The renewed warfare followed the end on Friday of a seven-day pause in the fighting between Israeli forces and Hamas militants which had allowed an exchange of Israeli hostages and Palestinian prisoners.
The violence took place despite calls from the United States - Israel's closest ally - for Israel to limit harm to Palestinian civilians in the new phase of its offensive, focused on the south.
More than 15,523 people have been killed, according to Gaza's health ministry, in nearly two months of warfare that broke out after a Hamas cross-border raid on southern Israel on October 7 in which 1200 Israelis were killed and around 240 taken hostage.
Israel has vowed to annihilate Hamas. The Iranian-backed group is sworn to Israel's destruction. The initial Hamas attack and the ensuing war amount to the bloodiest episode in the decades-old wider Israel-Palestinian conflict.
Osama Hamdan, a Lebanon-based Hamas official, accused Israel of pursuing a deliberate strategy of urging Gazan civilians south in order to trap and kill them there.
"It has become clear that the occupation's claim ... of the existence of safe areas in the south of the Gaza Strip, and its constant call for citizens to go there, was a premeditated plan and trap to commit more massacres against unarmed civilians and displaced people in the south," he told reporters without citing evidence. "There are no safe areas."

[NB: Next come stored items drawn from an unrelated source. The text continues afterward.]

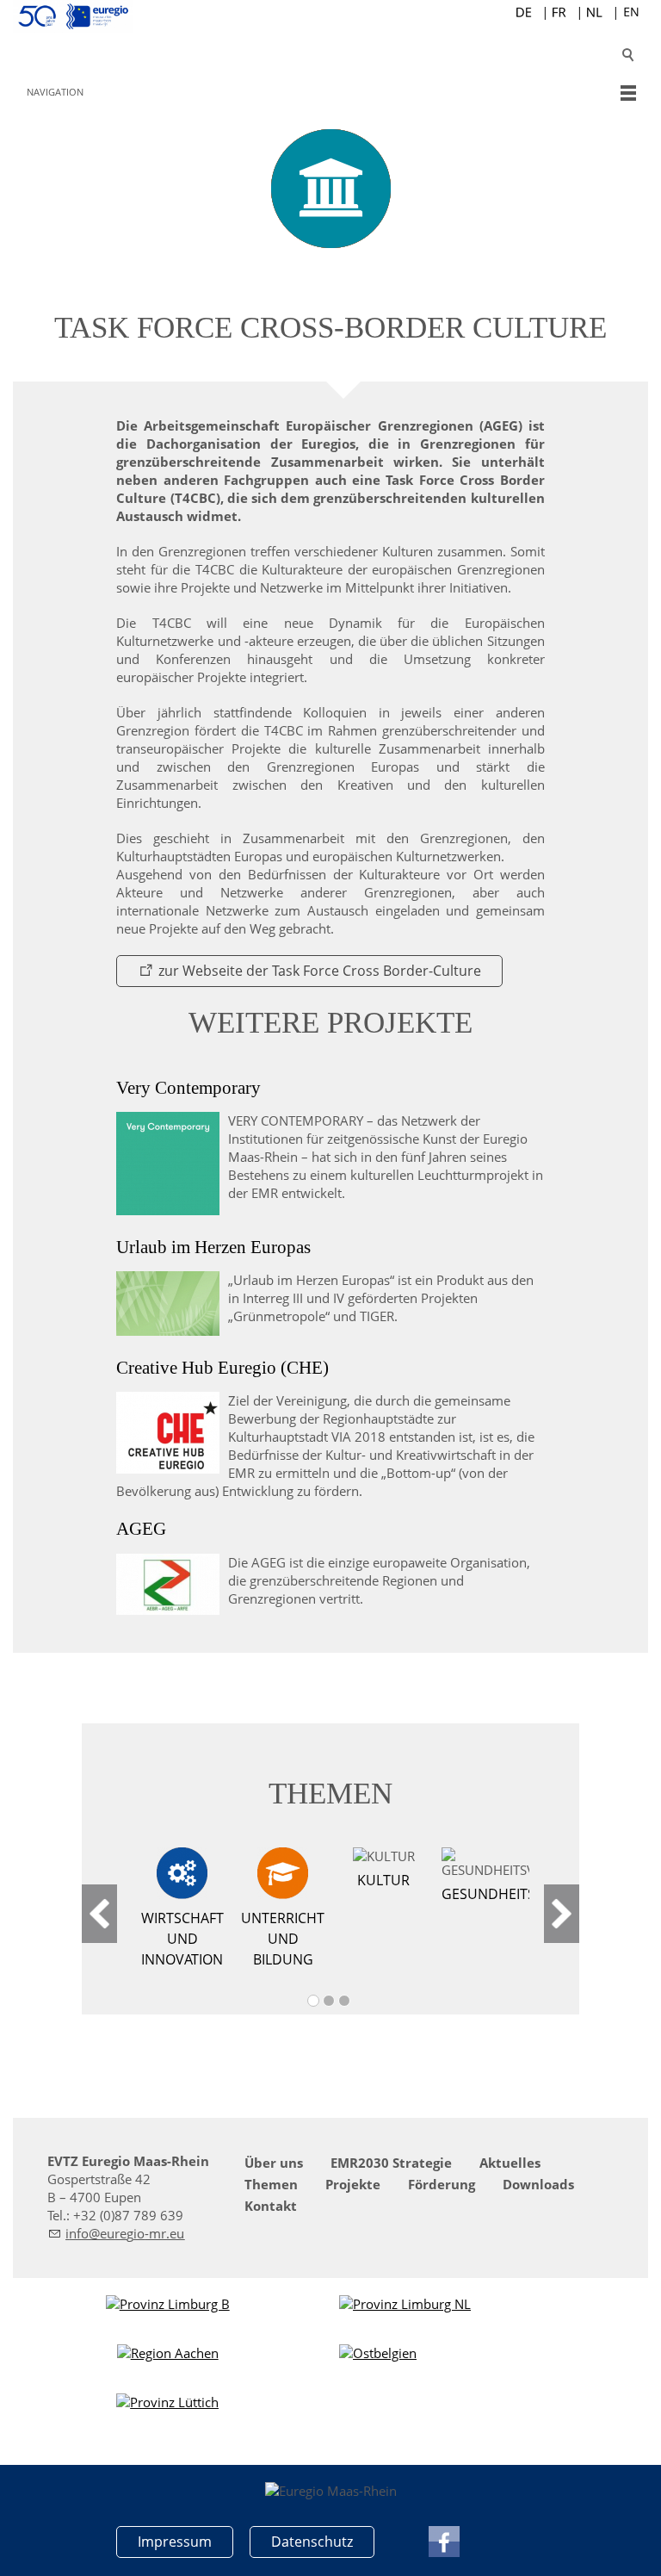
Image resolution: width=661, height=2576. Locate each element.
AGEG (141, 1528)
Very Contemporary (188, 1087)
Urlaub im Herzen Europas (213, 1247)
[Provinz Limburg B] (168, 2304)
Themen (271, 2184)
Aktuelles (510, 2162)
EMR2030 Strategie (391, 2162)
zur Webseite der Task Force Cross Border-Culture (319, 970)
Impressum (175, 2541)
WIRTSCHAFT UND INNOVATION (182, 1939)
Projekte (352, 2184)
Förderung (441, 2184)
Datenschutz (312, 2541)
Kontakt (270, 2205)
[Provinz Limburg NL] (405, 2304)
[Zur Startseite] (330, 16)
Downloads (538, 2184)
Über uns (273, 2162)
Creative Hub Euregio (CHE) (222, 1367)
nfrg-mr (117, 2233)
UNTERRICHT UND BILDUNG (282, 1939)
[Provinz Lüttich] (167, 2402)
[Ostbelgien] (378, 2353)
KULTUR (383, 1880)
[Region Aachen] (168, 2353)
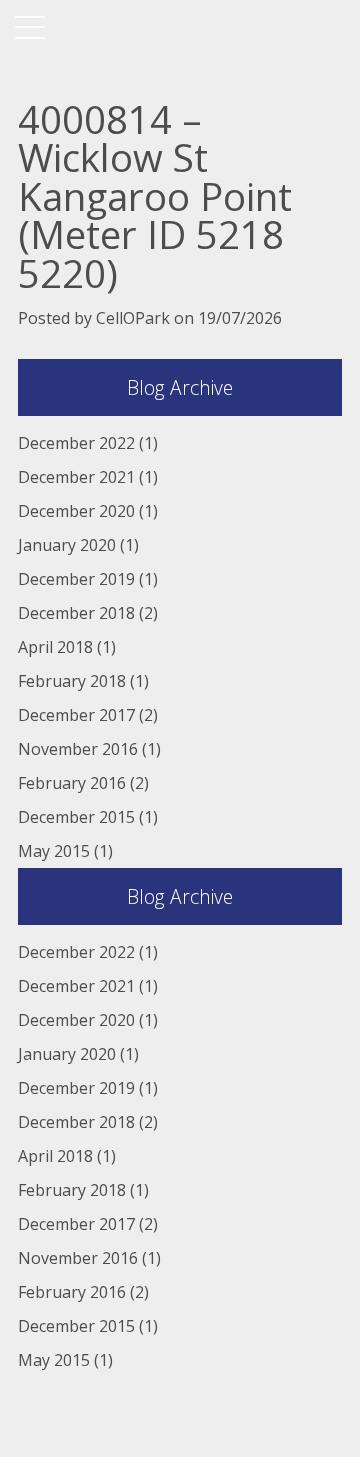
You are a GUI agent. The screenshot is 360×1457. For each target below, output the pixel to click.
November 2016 (78, 749)
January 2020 (67, 545)
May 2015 (54, 851)
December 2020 (76, 511)
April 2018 (55, 647)
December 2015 (76, 817)
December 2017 (76, 715)
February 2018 (72, 681)
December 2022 (76, 443)
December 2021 (76, 477)
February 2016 (72, 783)
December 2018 (76, 613)
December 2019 (76, 579)
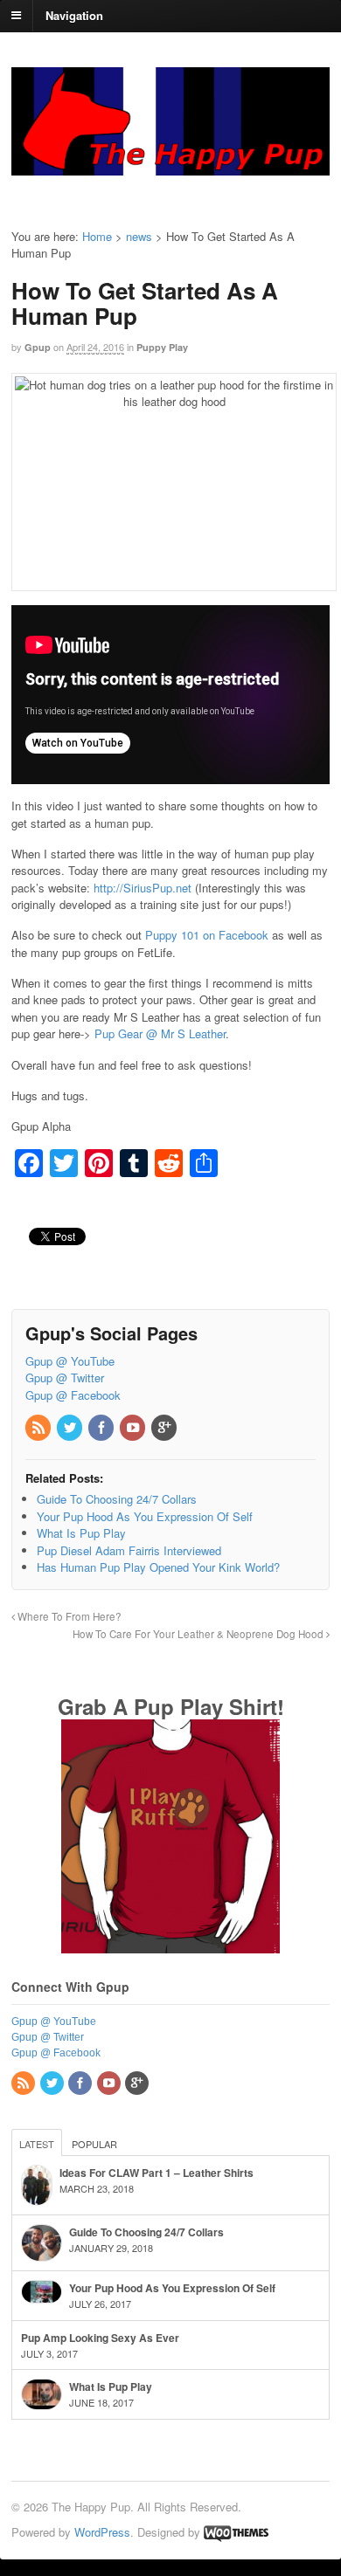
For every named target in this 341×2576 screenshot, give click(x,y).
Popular (94, 2144)
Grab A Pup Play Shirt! (171, 1706)
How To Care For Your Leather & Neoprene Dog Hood (199, 1634)
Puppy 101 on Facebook (206, 934)
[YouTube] (134, 1428)
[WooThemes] (236, 2532)
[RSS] (39, 1428)
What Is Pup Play (110, 2386)
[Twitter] (71, 1428)
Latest (36, 2144)
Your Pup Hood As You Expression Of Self (172, 2288)
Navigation (74, 14)
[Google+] (165, 1428)
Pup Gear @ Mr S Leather (160, 1033)
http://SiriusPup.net (142, 887)
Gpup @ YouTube (70, 1361)
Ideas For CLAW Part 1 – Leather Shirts (156, 2172)
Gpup (37, 347)
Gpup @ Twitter (64, 1377)
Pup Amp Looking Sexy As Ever (100, 2337)
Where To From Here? (68, 1616)
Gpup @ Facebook (73, 1395)
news (139, 236)
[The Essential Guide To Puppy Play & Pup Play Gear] (170, 167)
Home (97, 236)
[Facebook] (102, 1428)
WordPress (102, 2532)
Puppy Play (162, 347)
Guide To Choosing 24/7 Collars (146, 2232)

The Israeli military did not immediately respond to a request for comment but has consistently said it is targeting Hamas military strongholds and has asked civilians to move to safe zones so they can get humanitarian aid.
GROUND OFFENSIVE FEARED
Gaza residents said on Sunday they feared an Israeli ground offensive on the southern areas was imminent. Tanks had cut off the road between Khan Younis and Deir Al-Balah in central Gaza, effectively dividing the Gaza Strip into three areas, they said.
The Israeli military ordered Palestinians to evacuate several areas in and around Khan Younis. It posted a map highlighting shelters they should go to west of Khan Younis and south towards Rafah, on the border with Egypt.
Many residents started packing, but said that areas they had been told to go to were themselves coming under attack.
Nabil Al-Ghandour told Reuters he and his family would leave Khan Younis for Rafah later on Sunday, their fifth move in search of safety since the conflict started.
"We can't see any safe areas," he said. "But we move because what can we do? We have children and all night there's shelling."
Later on Sunday, a Gazan health ministry official said that seven people were killed in an air strike on a house in Rafah. The Israeli military did not immediately respond to a request for comment.
U.N. officials and residents said it was difficult to heed Israeli evacuation orders because of patchy internet access and no regular supply of electricity.
Israeli Prime Minister Benjamin Netanyahu said on Saturday that Israel was coordinating with the US and international organisations to define "safe areas" for Gaza civilians.
The Israeli military said on Sunday its war planes and helicopters had struck Hamas targets including tunnel shafts, command centres and weapons storage facilities. Naval forces had hit Hamas vessels on the coast, it said.
The military declined to give figures on the number of air strikes carried out.
Hamas said it targeted the coastal Israeli city of Tel Aviv with a rocket barrage. There were no reports of damage, but paramedics said one man was treated for a shrapnel injury.
A synagogue in the southern Israeli city of Sderot was damaged on Sunday by what Israeli media said was a rocket was fired from Gaza. Local emergency services reported no casualties.
On another front, Israeli forces and Hezbollah militants traded fire across the Israel-Lebanon border and Israel said several of its soldiers were wounded when an anti-tank missile fired from Lebanon hit a vehicle in the Beit Hillel area of northern Israel.
Reuters could not independently verify the accounts.
About 1.8 million people, or 80% of Gaza's population, have fled their homes since October 7, the United Nations says.
More than 400,000 displaced people have sought shelter in Rafah and nearly 300,000 have taken shelter in Khan Younis, according to the UN humanitarian office.